# Topological Modules/Banach spaces

Definition (Banach space):

A Banach space is a complete normed space.

Proposition (series criterion for Banach spaces):

Let ${\displaystyle X}$ be a normed space with norm ${\displaystyle \|\cdot \|}$. Then ${\displaystyle X}$ is a Banach space if and only if

${\displaystyle \sum _{n=1}^{\infty }\|x_{n}\|<\infty }$ implies that ${\displaystyle \lim _{N\to \infty }\sum _{n=1}^{N}x_{n}}$ exists in ${\displaystyle X}$,

whenever ${\displaystyle (x_{n})_{n\in \mathbb {N} }}$ is a sequence in ${\displaystyle X}$.

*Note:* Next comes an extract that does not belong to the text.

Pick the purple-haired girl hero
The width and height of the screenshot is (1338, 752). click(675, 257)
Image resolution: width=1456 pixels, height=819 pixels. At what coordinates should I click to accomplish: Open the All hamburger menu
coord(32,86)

Proof: Suppose first that ${\displaystyle X}$ is a Banach space. Then suppose that ${\displaystyle \sum _{n=1}^{\infty }\|x_{n}\|}$ converges, where ${\displaystyle (x_{n})_{n\in \mathbb {N} }}$ is a sequence in ${\displaystyle X}$. Then set ${\displaystyle S_{N}:=\sum _{n=1}^{N}x_{n}}$; we claim that ${\displaystyle (S_{N})_{N\in \mathbb {N} }}$ is a Cauchy sequence. Indeed, for ${\displaystyle M>0}$ sufficiently large, we have

${\displaystyle N\geq M\Rightarrow \|S_{M}-S_{N}\|=\left\|\sum _{n=M+1}^{N}x_{n}\right\|\leq \sum _{n=M+1}^{N}\|x_{n}\|\leq \sum _{n=M+1}^{\infty }\|x_{n}\|<\epsilon }$.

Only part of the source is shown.